- Instructions for the task
Render everything from the start of the entries down through the line containing "(x=184, y=389)" as a Markdown table with the columns Row and Line, numbering each line and skipping any blank ones. Leave the pictures out of the table.

- Records shown
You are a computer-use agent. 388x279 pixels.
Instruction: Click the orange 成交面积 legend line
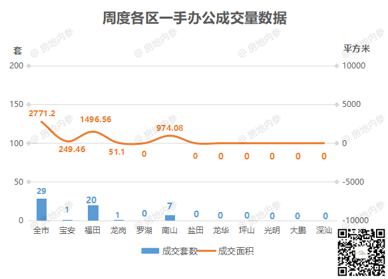(x=206, y=251)
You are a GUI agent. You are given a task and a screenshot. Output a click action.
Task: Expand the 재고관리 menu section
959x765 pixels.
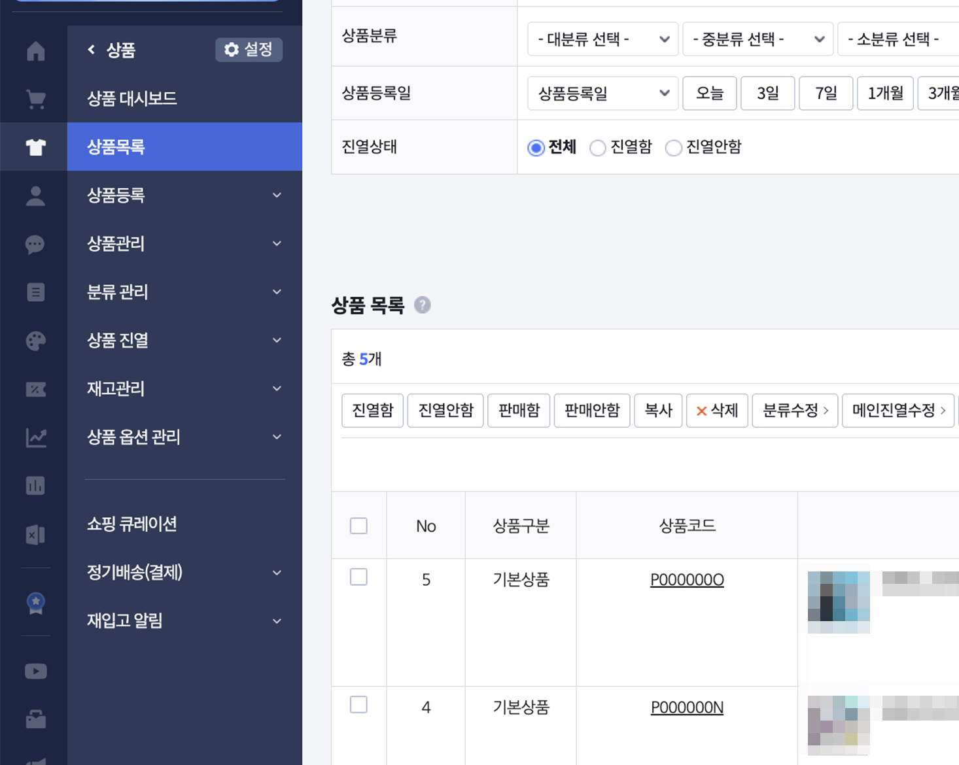(x=184, y=389)
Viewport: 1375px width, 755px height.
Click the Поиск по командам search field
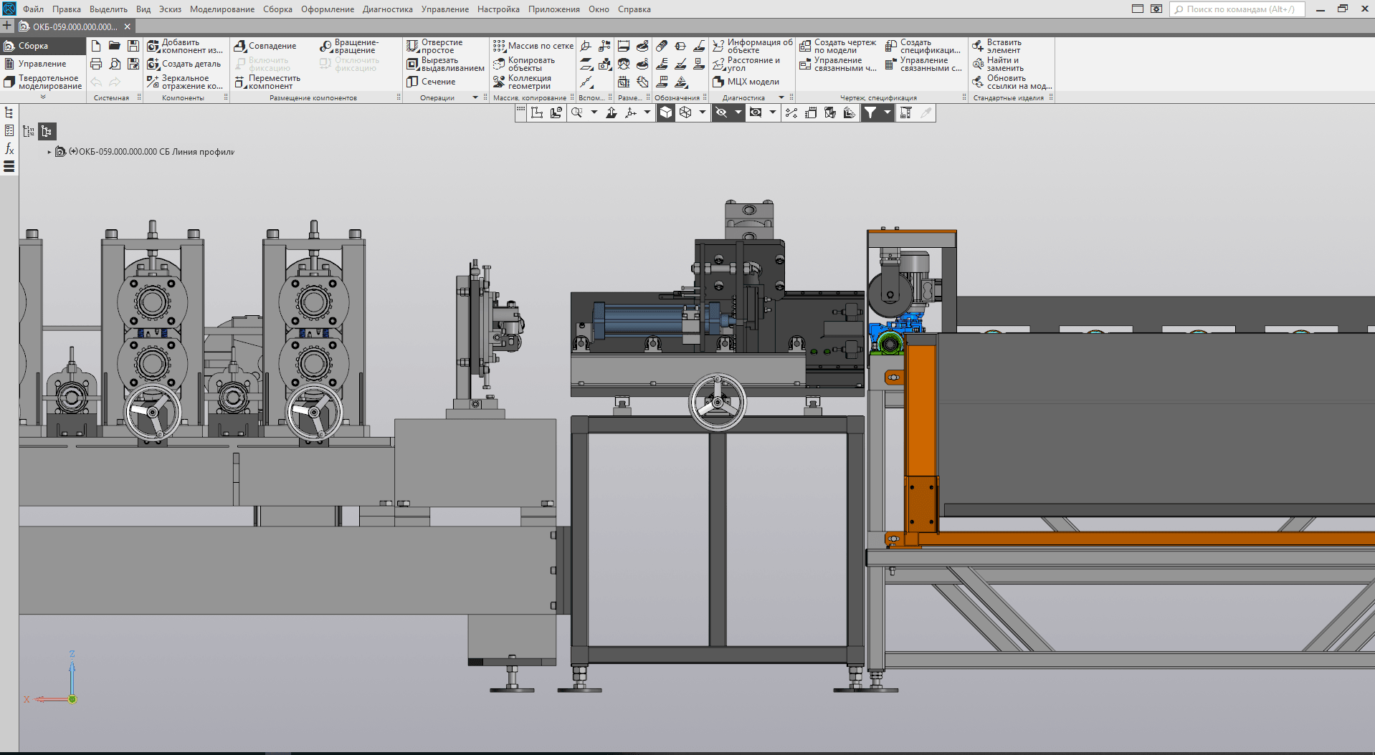point(1240,9)

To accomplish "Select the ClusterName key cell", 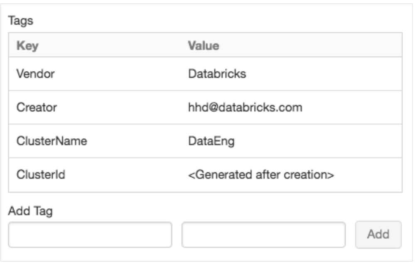I will tap(52, 141).
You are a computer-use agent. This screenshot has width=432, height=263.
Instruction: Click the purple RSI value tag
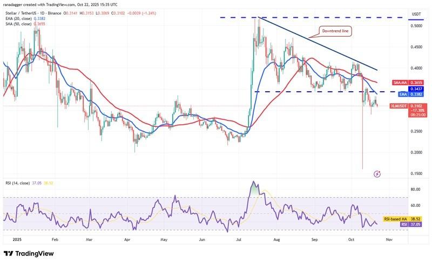[x=403, y=222]
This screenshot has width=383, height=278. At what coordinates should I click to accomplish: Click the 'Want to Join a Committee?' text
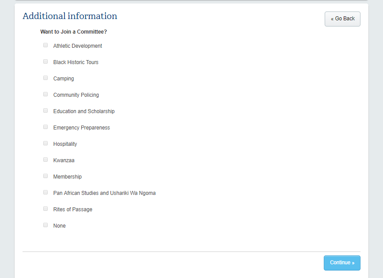[x=73, y=32]
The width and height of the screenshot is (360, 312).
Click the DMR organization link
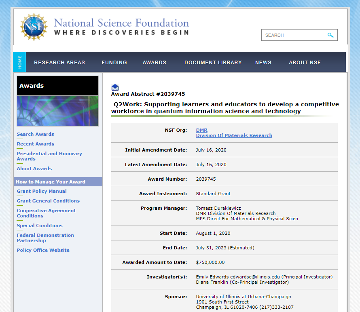coord(201,130)
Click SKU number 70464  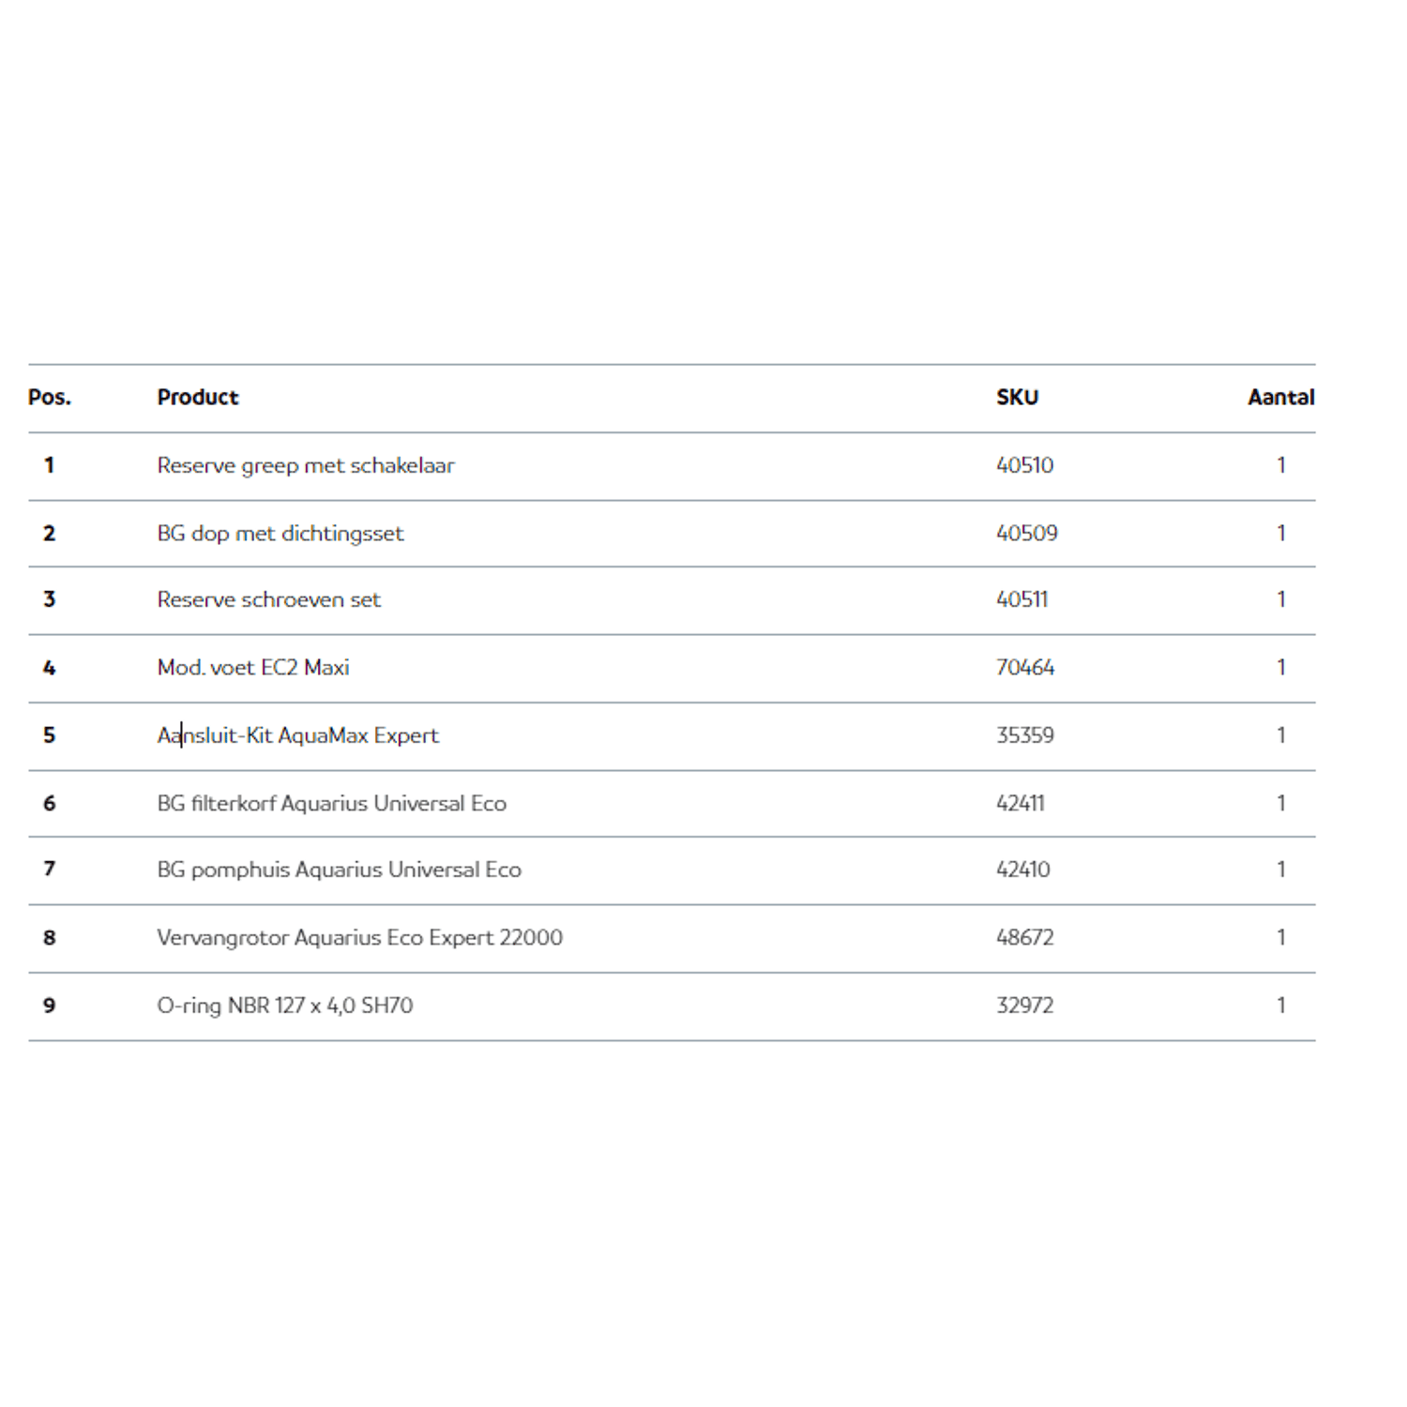(x=1024, y=668)
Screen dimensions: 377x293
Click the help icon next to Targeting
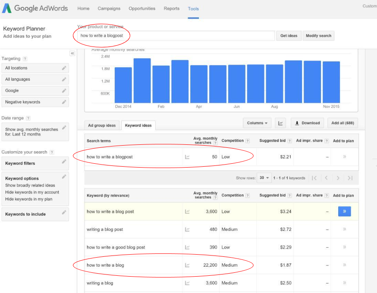25,59
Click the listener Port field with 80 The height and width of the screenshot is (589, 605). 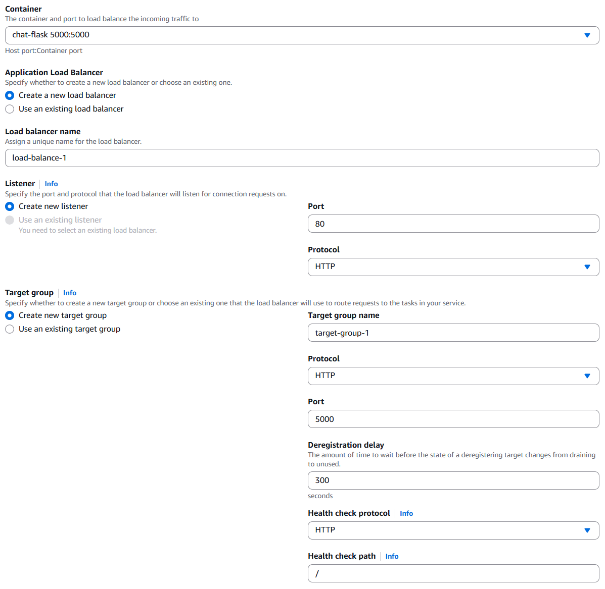tap(453, 224)
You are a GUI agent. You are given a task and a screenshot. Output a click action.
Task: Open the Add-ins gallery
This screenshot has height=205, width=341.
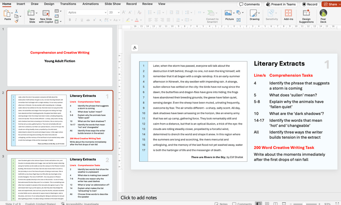click(x=288, y=15)
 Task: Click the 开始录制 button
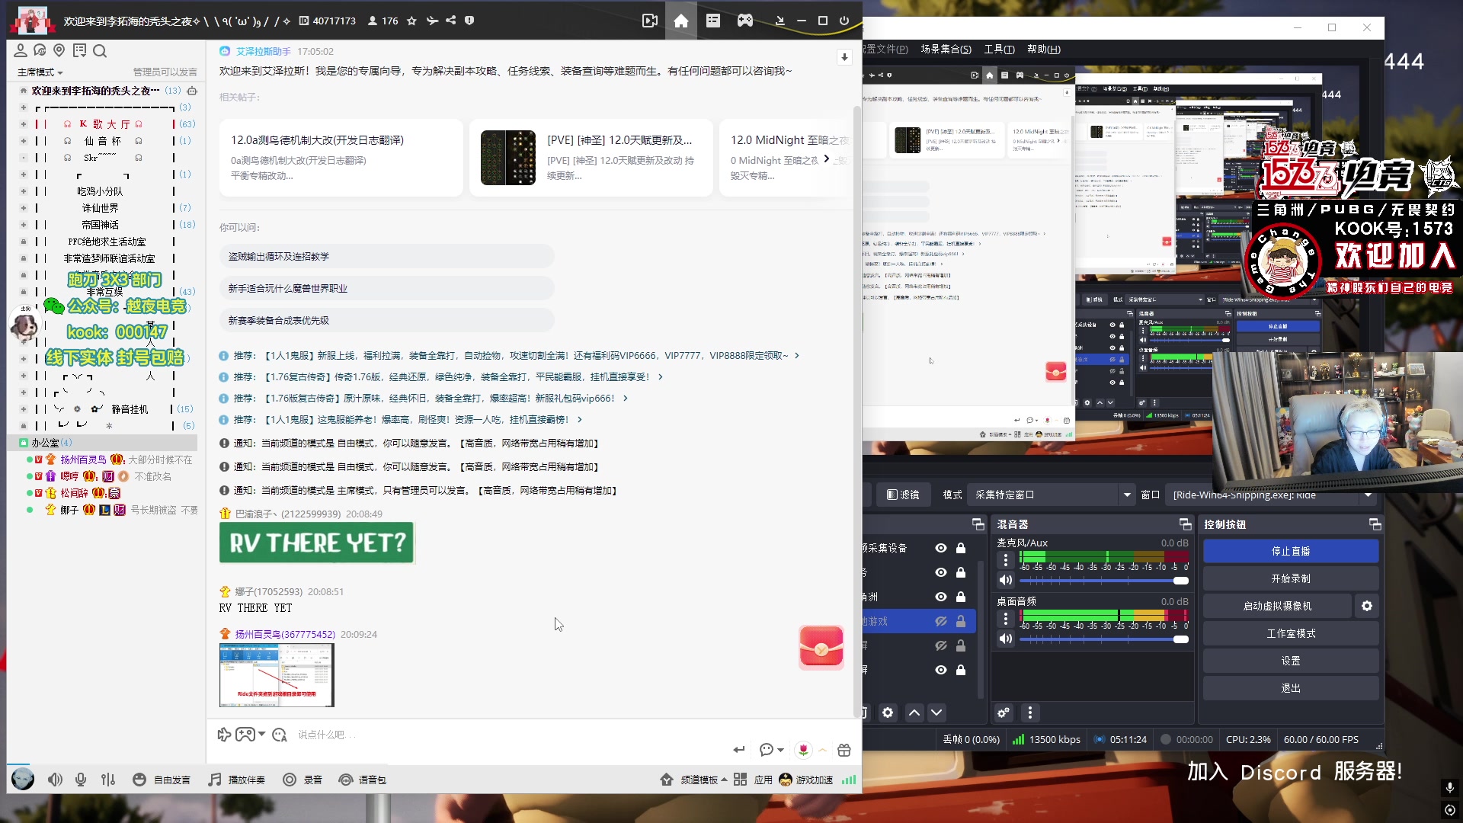pos(1290,578)
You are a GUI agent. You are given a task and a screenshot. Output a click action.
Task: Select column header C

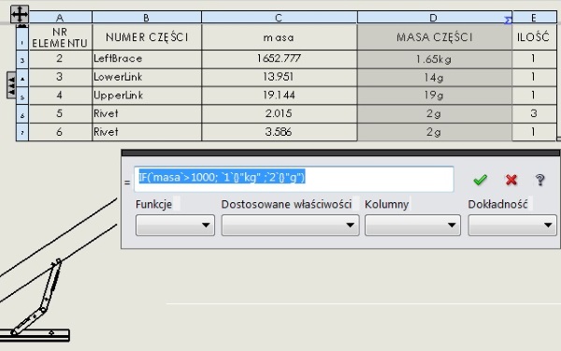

- Correct output
| Row | Line |
|---|---|
| 1 | You are a computer-use agent. 388x279 pixels. |
| 2 | Instruction: Click the orange 成交面积 legend line |
| 3 | (x=206, y=251) |
| 4 | You are a GUI agent. You are given a task and a screenshot. Output a click action. |
| 5 | Task: Expand the 재고관리 menu section |
| 6 | 959x765 pixels. |
| 7 | (x=184, y=389) |